=== Required task ===
Express every line of the listing from the line containing "You are a computer-use agent. The width" through the end of the listing as a JSON list of strings, one string per line, skipping blank lines.

*** Extracted material ***

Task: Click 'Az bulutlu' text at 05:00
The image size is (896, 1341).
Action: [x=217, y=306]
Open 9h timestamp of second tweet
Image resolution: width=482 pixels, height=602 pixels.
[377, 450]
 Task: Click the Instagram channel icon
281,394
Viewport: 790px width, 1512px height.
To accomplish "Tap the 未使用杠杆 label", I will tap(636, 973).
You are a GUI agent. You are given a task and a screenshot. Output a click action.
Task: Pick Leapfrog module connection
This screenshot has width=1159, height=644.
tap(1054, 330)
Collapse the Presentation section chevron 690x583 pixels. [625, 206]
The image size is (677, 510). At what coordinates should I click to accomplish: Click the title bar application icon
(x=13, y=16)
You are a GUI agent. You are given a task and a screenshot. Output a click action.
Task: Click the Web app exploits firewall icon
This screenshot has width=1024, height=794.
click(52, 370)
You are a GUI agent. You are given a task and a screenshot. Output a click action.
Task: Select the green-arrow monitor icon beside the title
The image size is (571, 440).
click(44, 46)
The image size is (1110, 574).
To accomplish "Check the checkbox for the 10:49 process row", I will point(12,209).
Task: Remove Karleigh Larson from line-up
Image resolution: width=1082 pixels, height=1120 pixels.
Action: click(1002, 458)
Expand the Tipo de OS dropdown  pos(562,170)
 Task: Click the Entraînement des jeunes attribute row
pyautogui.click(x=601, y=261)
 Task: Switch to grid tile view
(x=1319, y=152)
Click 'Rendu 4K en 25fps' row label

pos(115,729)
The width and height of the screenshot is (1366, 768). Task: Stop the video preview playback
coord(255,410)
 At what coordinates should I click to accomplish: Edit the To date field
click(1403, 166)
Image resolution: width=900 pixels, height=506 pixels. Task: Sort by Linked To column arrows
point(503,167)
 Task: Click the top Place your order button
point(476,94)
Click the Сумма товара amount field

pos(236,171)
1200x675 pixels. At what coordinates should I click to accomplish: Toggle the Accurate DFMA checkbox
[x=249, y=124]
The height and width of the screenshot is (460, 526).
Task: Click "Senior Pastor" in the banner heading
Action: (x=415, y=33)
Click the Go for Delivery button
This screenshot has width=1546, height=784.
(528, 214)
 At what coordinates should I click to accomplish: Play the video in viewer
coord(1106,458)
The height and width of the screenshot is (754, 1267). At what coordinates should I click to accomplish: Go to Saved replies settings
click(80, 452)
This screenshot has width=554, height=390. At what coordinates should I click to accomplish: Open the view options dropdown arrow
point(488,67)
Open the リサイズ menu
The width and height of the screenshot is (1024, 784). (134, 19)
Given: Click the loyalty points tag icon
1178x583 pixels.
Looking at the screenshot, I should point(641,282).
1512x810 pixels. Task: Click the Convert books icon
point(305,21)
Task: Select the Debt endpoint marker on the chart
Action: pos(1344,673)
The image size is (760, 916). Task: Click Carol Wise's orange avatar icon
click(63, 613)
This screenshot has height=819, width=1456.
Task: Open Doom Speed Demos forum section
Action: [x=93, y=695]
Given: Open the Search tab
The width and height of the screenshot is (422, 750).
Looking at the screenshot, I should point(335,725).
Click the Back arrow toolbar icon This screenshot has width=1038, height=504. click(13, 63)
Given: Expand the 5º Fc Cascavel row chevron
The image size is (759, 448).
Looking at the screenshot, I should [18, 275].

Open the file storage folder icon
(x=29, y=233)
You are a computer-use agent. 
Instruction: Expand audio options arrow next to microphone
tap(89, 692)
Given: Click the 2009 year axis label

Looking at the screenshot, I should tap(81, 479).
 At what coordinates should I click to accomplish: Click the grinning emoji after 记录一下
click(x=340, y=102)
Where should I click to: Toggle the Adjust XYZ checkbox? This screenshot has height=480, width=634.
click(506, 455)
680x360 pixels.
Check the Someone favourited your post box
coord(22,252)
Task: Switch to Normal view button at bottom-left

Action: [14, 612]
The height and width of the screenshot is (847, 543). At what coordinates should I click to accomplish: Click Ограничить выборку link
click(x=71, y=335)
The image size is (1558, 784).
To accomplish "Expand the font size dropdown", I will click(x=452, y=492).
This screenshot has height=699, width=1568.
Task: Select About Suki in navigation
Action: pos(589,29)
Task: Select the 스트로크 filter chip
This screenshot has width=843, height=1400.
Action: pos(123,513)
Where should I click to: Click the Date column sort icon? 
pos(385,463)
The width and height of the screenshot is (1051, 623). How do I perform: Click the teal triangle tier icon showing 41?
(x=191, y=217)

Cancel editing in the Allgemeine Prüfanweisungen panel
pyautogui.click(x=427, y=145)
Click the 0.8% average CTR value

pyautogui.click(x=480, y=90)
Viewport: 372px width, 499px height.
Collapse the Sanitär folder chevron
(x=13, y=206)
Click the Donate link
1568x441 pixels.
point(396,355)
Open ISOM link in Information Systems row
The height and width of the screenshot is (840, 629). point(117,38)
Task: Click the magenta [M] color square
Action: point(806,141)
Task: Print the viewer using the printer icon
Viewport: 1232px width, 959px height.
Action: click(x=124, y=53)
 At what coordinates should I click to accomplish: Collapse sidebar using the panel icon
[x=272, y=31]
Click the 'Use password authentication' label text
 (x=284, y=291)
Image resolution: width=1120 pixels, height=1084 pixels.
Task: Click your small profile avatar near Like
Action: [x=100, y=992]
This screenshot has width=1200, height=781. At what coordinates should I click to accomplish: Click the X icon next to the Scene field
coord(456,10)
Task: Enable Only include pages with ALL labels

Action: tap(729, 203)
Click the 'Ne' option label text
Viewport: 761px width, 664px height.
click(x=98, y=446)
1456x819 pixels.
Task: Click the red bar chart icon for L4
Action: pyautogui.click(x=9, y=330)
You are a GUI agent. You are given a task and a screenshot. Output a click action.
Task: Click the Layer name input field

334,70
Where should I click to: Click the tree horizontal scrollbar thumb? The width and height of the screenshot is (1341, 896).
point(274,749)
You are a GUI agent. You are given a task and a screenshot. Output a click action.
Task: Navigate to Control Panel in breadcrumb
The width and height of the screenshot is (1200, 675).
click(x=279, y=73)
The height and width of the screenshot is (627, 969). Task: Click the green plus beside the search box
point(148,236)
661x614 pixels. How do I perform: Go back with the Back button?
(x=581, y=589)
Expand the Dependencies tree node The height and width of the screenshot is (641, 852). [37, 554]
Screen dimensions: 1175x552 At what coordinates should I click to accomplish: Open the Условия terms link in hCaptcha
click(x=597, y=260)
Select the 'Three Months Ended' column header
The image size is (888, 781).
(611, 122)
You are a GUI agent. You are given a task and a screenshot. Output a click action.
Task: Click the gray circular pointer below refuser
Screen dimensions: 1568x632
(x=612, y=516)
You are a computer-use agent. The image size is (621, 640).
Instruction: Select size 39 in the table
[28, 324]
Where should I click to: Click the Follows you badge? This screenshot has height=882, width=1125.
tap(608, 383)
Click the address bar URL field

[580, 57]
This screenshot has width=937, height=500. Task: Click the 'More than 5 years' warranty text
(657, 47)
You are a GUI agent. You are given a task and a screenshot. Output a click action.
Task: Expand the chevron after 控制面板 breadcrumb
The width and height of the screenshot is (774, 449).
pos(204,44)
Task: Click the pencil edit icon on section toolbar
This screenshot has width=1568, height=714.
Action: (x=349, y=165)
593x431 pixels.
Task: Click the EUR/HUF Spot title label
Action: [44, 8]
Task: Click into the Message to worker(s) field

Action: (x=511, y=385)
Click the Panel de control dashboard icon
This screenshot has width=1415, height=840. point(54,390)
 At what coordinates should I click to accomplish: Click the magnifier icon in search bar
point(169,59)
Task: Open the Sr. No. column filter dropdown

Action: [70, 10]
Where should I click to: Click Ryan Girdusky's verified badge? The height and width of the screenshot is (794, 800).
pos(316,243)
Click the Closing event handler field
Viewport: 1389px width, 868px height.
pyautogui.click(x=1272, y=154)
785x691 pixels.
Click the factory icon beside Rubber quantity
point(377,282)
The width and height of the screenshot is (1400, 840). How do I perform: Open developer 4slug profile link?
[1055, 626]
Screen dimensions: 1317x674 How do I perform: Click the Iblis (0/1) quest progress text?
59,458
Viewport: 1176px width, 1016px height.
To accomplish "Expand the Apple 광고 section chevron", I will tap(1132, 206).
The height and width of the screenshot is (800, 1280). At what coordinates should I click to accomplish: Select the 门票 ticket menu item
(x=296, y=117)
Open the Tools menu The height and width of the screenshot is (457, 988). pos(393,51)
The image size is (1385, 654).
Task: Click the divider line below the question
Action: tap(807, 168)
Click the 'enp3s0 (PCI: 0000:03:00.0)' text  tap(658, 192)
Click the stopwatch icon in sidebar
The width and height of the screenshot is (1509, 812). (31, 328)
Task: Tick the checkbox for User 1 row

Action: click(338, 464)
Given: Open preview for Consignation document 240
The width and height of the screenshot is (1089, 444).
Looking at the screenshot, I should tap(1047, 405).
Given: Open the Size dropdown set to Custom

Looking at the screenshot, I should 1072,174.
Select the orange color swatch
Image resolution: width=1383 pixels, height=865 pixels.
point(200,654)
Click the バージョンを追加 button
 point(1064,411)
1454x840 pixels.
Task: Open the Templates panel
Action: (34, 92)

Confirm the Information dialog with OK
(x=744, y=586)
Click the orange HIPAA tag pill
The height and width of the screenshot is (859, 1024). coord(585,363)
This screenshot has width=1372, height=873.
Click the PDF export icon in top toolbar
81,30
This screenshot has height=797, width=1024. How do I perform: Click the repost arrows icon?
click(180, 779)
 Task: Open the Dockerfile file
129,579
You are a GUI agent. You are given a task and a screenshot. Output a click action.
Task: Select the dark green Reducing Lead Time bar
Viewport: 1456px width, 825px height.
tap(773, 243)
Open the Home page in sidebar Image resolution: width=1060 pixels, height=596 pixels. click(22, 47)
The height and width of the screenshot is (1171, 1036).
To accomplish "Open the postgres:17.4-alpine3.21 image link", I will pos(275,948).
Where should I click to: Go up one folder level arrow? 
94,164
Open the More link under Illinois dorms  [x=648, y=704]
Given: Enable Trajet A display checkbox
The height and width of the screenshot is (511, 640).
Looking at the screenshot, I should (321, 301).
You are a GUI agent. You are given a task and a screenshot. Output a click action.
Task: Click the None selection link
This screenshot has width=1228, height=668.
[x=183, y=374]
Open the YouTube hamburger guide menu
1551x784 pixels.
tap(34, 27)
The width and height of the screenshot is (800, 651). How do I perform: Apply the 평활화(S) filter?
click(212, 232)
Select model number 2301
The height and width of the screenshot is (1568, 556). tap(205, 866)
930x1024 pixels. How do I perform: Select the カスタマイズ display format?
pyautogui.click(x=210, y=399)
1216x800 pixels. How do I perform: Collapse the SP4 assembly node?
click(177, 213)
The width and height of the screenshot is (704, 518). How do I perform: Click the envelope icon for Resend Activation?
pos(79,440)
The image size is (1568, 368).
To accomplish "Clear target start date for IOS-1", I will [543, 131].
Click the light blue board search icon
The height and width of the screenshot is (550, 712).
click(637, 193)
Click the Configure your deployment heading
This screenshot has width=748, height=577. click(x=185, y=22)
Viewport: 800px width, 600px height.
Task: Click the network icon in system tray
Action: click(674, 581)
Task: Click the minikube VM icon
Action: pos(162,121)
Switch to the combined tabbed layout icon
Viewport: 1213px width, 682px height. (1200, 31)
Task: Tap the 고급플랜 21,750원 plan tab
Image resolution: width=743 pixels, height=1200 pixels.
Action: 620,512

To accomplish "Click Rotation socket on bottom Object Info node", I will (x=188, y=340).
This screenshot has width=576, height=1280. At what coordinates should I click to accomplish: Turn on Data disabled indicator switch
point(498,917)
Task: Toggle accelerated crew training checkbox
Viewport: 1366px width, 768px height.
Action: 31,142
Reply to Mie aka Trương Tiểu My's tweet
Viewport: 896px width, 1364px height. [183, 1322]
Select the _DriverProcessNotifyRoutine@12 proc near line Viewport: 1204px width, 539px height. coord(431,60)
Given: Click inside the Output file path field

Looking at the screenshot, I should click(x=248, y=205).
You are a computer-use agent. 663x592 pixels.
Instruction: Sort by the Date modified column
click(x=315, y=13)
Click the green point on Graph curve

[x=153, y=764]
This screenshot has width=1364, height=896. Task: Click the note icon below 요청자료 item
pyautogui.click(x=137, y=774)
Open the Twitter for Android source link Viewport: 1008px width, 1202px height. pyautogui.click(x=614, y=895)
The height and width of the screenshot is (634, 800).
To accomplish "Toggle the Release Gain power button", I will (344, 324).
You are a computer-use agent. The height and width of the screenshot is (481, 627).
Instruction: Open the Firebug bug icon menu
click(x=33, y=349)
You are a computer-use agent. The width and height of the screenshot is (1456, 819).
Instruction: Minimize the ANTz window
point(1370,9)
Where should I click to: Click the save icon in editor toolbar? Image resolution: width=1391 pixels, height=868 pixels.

***

=== Full answer ===
[
  "You are a computer-use agent. The width and height of the screenshot is (1456, 819).",
  "Instruction: Minimize the ANTz window",
  "point(1370,9)",
  "Where should I click to: Click the save icon in editor toolbar? Image resolution: width=1391 pixels, height=868 pixels."
]